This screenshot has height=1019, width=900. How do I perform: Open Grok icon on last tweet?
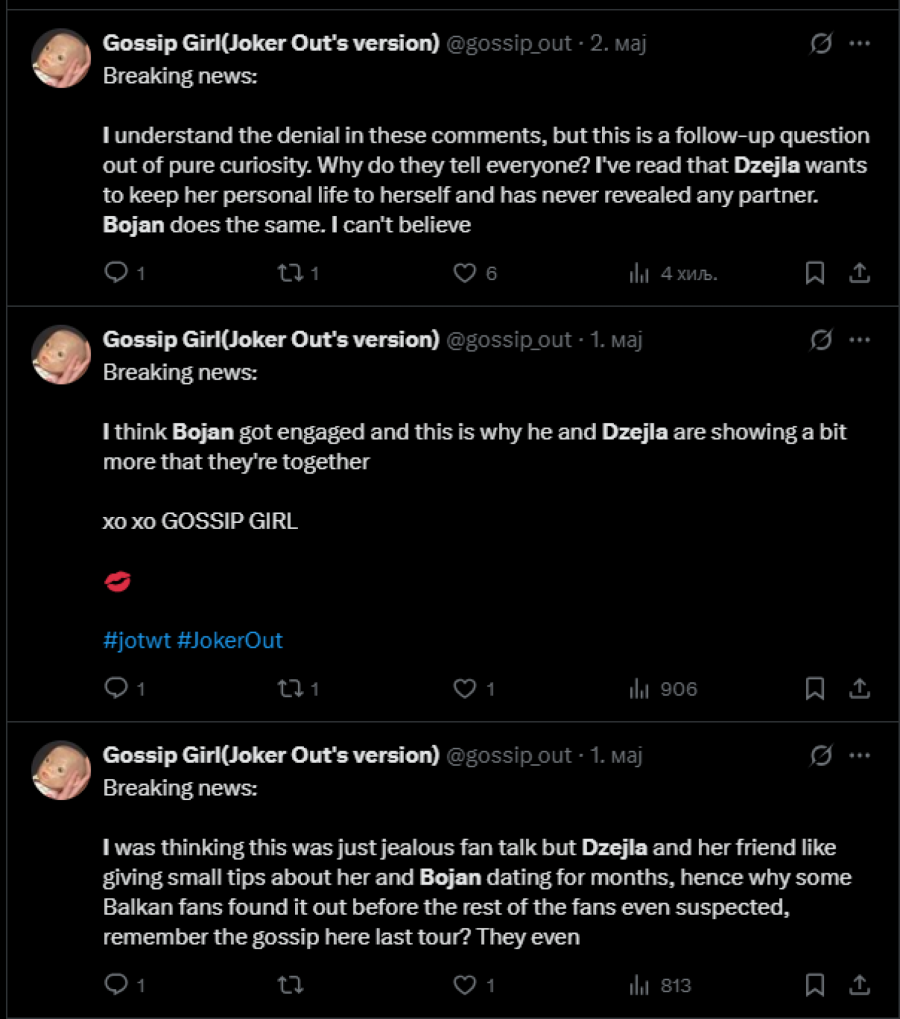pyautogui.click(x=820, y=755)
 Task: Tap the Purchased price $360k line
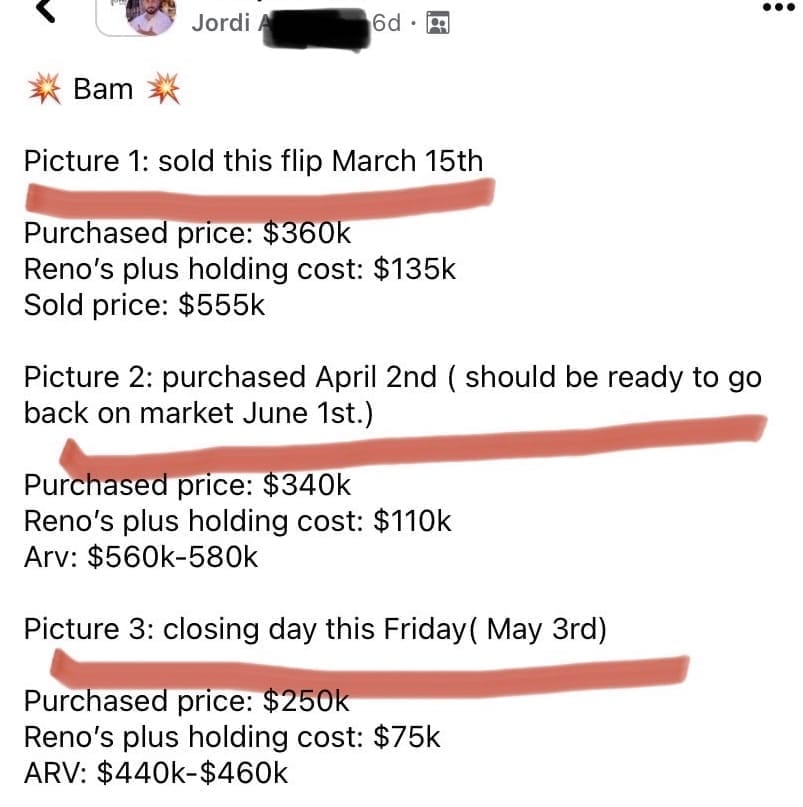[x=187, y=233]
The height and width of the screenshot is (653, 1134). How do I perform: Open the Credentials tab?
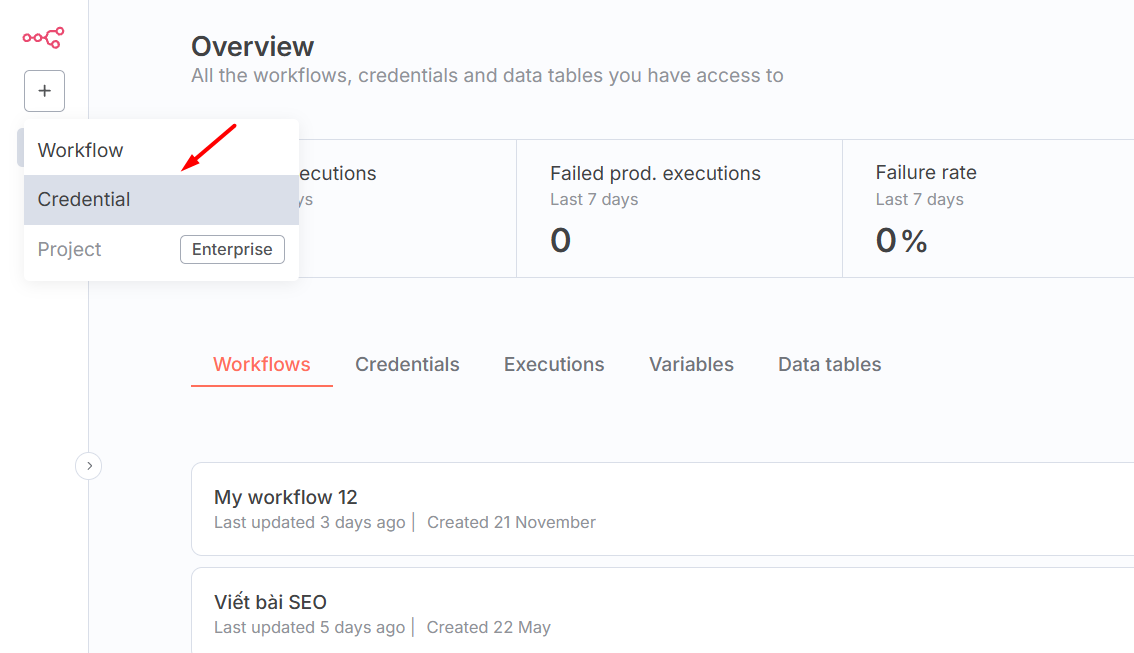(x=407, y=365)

=-=-=

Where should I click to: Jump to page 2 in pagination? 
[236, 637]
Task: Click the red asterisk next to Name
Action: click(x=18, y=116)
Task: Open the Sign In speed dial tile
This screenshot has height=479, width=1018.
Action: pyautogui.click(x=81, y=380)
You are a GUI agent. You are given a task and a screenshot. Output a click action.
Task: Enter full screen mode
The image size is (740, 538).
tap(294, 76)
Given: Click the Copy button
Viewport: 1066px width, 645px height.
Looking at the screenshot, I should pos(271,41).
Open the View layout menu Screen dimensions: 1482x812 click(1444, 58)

=-=-=

= Directive =
Reproduce the lines above verbatim, beginning at the line that contains "This screenshot has height=1019, width=900." and stopping after the line that contains "[x=187, y=233]". Omit the pictures from your answer.

= Answer below =
This screenshot has height=1019, width=900. How do I perform: Open Grok icon on last tweet?
pyautogui.click(x=820, y=755)
 Task: Tap the Purchased price $360k line
[x=187, y=233]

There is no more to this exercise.